Generalized Linear Model (GLM) is a unified framework which brings Linear regression over real valued labels, Gamma or Poisson regression over positive labels, as well as Logistic regression over Binary labels under the same umbrella, and solves a Maximum Likelihood Estimation (MLE) problem to estimate the model generating the data. Even unsupervised learning model such as Empirical Mean Estimator is an example of maximum likelihood estimate. The MLE based algorithms often fail to recover the true model when a fraction of the observed data points are adversarially contaminated.
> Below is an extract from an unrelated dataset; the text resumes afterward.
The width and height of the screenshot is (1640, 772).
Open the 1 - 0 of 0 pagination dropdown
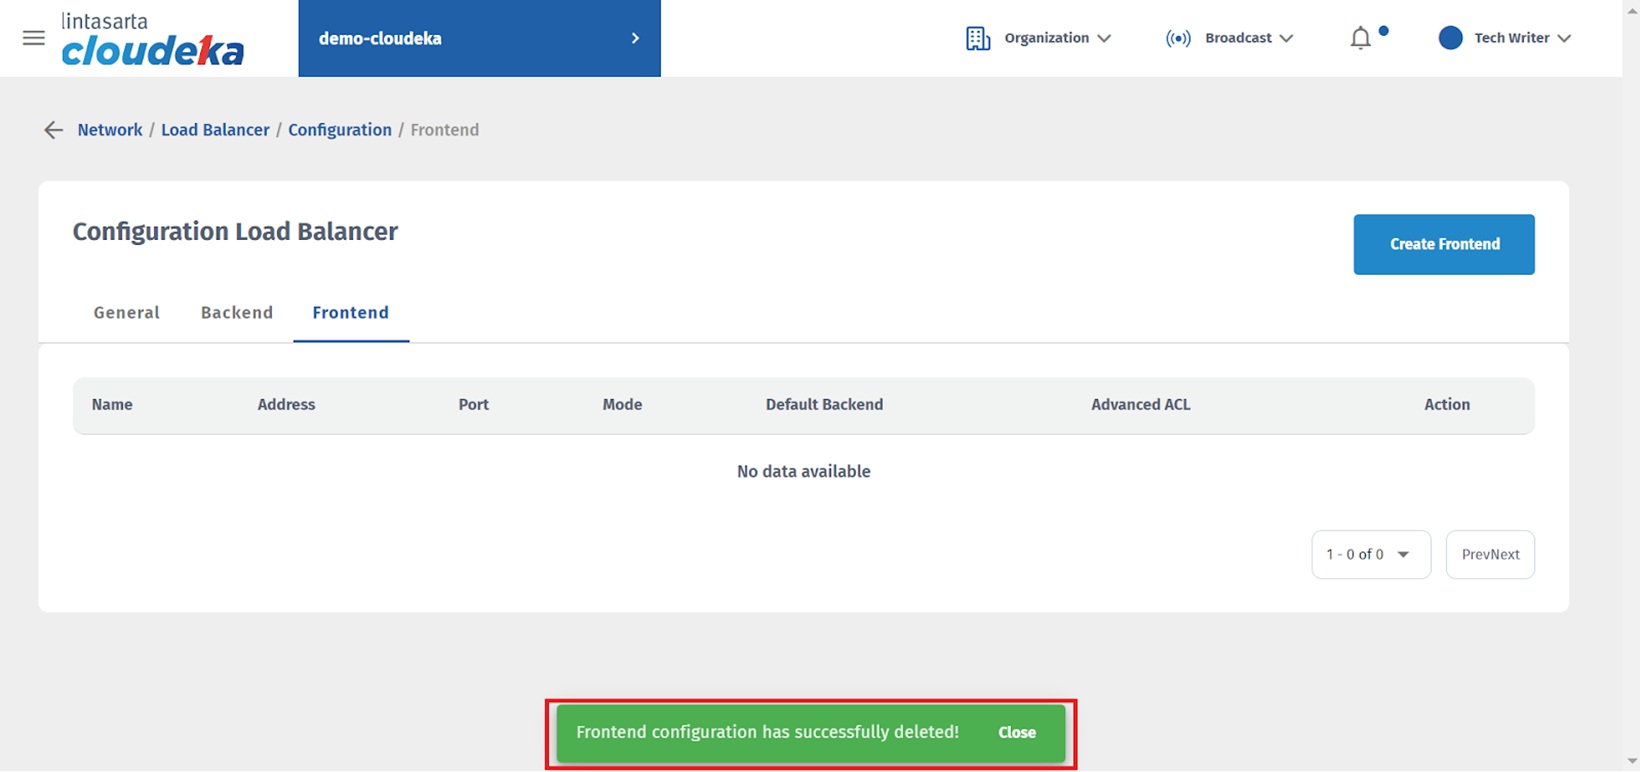1370,554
In this talk, I am going to discuss our work on Robust Learning Algorithms for GLM under adversarial corruptions. In this work, we introduced a version of Expectation Maximization (EM) algorithm which exploits an adaptive variance alteration while solving a weighted MLE. The algorithm, called SVAM (Sequential Variance-Altered MLE ), offers provable model recovery guarantees superior to the state-of-the-art for robust regression even when a constant fraction of training labels are corrupted. The algorithm is also efficient in the sense that it offers linear rate of convergence to true optima. Apart from linear regression, the technique and the result extend to gamma and logistic regression, mean estimation etc. SVAM also empirically outperforms several existing problem-specific techniques for robust regression and classification.
The talk is based upon a published article, coauthored by Bhaskar Mukhoty and Purushottam Kar.
Short Bio:
Debojyoti Dey is a final year PhD student at IIT Kanpur. His research interest spans non-convex and robust optimization, distribution learning in Probabilistic Graphical Model etc.